WHAT YOU NEED TO DO:
This exercise needs all of the entries set down again, exactly as they read.

Pixel coordinate grounding data:
☆ ☆ ☆ ☆ ☆ ☆ ☆
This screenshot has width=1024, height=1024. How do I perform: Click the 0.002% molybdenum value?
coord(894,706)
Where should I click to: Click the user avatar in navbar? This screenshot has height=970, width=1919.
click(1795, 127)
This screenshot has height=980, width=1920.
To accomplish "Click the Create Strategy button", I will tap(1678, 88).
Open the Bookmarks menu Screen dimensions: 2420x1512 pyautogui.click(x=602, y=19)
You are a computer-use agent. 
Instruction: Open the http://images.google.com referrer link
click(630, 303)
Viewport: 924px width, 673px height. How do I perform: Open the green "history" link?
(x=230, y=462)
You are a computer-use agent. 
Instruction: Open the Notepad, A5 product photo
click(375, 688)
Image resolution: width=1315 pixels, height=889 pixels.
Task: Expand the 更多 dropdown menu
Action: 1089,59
☆ ☆ ☆ ☆ ☆ ☆ ☆
EXERCISE OUTPUT:
This screenshot has width=1024, height=1024. How do I perform: Click the 0.002% molybdenum value?
coord(894,706)
Where should I click to: Click the user avatar in navbar? This screenshot has height=970, width=1919.
click(1795, 127)
This screenshot has height=980, width=1920.
To accomplish "Click the Create Strategy button", I will tap(1678, 88).
Open the Bookmarks menu Screen dimensions: 2420x1512 pyautogui.click(x=602, y=19)
You are a computer-use agent. 
Instruction: Open the http://images.google.com referrer link
click(630, 303)
Viewport: 924px width, 673px height. How do I perform: Open the green "history" link?
(x=230, y=462)
You are a computer-use agent. 
Instruction: Open the Notepad, A5 product photo
click(375, 688)
Image resolution: width=1315 pixels, height=889 pixels.
Task: Expand the 更多 dropdown menu
Action: 1089,59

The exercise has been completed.